O título tem uma interrogação porque a jornalista que assina esta coluna não tem a pretensão de ter a resposta, embora considere essencial levantar o tema. Em uma espécie de reverso do Êxodo - episódio bíblico que narra a saída dos judeus do Egito em busca da Terra Prometida -, centenas de milhares de pessoas são forçadas a abandonar o pouco que têm para se desviar de ataques mortais. E muitas vezes, não conseguem.
São seres humanos israelitas e palestinos. Os primeiros carregam o trauma de um sangrento ataque terrorista em 7 de outubro. Os outros - os civis, não os braços armados de um movimento cujo objetivo é impossível de alcançar - vivem há décadas em situação precária, com acesso intermitente a água, luz e comida.

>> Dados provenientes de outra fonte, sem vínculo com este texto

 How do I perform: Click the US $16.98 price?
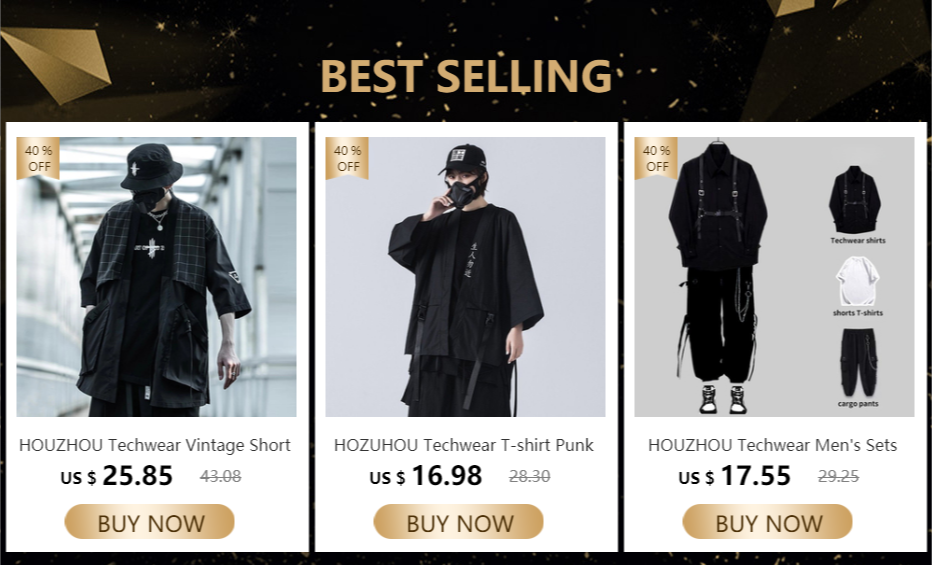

Na sexta-feira (13), o Conselho de Segurança de Organização das Nações Unidas (ONU) foi incapaz sequer de produzir um documento condenando a violência. A criação de corredores humanitários para tirar civis da mira de mísseis, então, pareceu um objetivo inalcançável.
Essas áreas livres de bombardeios, que possibilitariam a civis abandonar zonas de guerra em segurança também permitem transporte de alimentos, água, eletricidade e medicamentos para áreas de conflito. Como madres teresas não fazem guerra, existe o risco de que sejam usados para a entrada de armas e combustível. Essa é uma das origens do impasse.
Outra pode ser chamada de geopolítica da crueldade. O bem-estar de cidadãos israelenses ou palestinos não é a atual prioridade. Ao ser criado, em 1987, o Hamas apontava dois objetivos: programas sociais para os palestinos e a destruição de Israel. Desde 7 de outubro, a prioridade de Israel é destruir a "capacidade terrorista" do Hamas, como disse à CNN o embaixador do país na ONU, Gilad Erdan, que também proferiu uma frase assustadora:
— O Hamas cometeu essa atrocidade em larga escala porque eles contam com, e peço desculpas pelo que estou prestes a dizer, mas eles contam com a ONU, assim como fizeram no passado, para vir em seu socorro.
Mesmo com pedido de desculpas, é uma frase paradoxal. O sistema criado depois do horror da Segunda Guerra Mundial para garantir a paz e a segurança - e impedir mais crueldade - deu origem ao Estado de Israel. Vive uma profunda crise há décadas, que o conflito atual aprofunda.
Mas geopolítica da crueldade não se restringe a Israel e Hamas, caso contrário não haveria impasse na ONU. O Irã foi grande financiador do Hamas, e só reduziu a ajuda depois das sanções econômicas impostas há uma década. O Catar - onde acabou de ser realizada uma Copa do Mundo de futebol - banca escolas, orfanatos, restaurantes populares e clubes esportivos que seriam supostamente administrado pelo grupo.
Na quinta-feira (12), o presidente do Irã, Ebrahim Raisi, anunciou ter falado por telefone com o colega da Síria, Bashar al-Assad, pedindo "para acabar com os crimes do regime sionista contra a nação palestina oprimida". A Síria é aliada da Rússia, a ponto de ter oferecido recursos para o ataque à Ucrânia em meio de uma guerra infindável que faz seus habitantes abandonarem o país.
No caso da Rússia, o embaixador de Israel no país, Alexander Ben Zvi, foi obrigado a afirmar publicamente que o suposto envolvimento no ataque do Hamas era "um total absurdo". Mas a mobilização dos Estados Unidos para apoiar Israel exige que o país ao menos divida o foco de atenção com a Ucrânia.
No sábado, teria havido a primeira reunião entre iranianos e integrantes do Hamas e da Jihad Islâmica. No mesmo dia, os EUA enviaram ao Mediterrâneo um segundo porta-aviões - depois de já ter deslocado para a região o maior de todos. Em tese, seria uma tentativa de evitar o maior temor: a entrada de mais países na guerra. Israelenses e palestinos sofrem como poucas vezes em sua história de dores. O mundo assiste em suspenso. E a geopolítica da crueldade se impõe.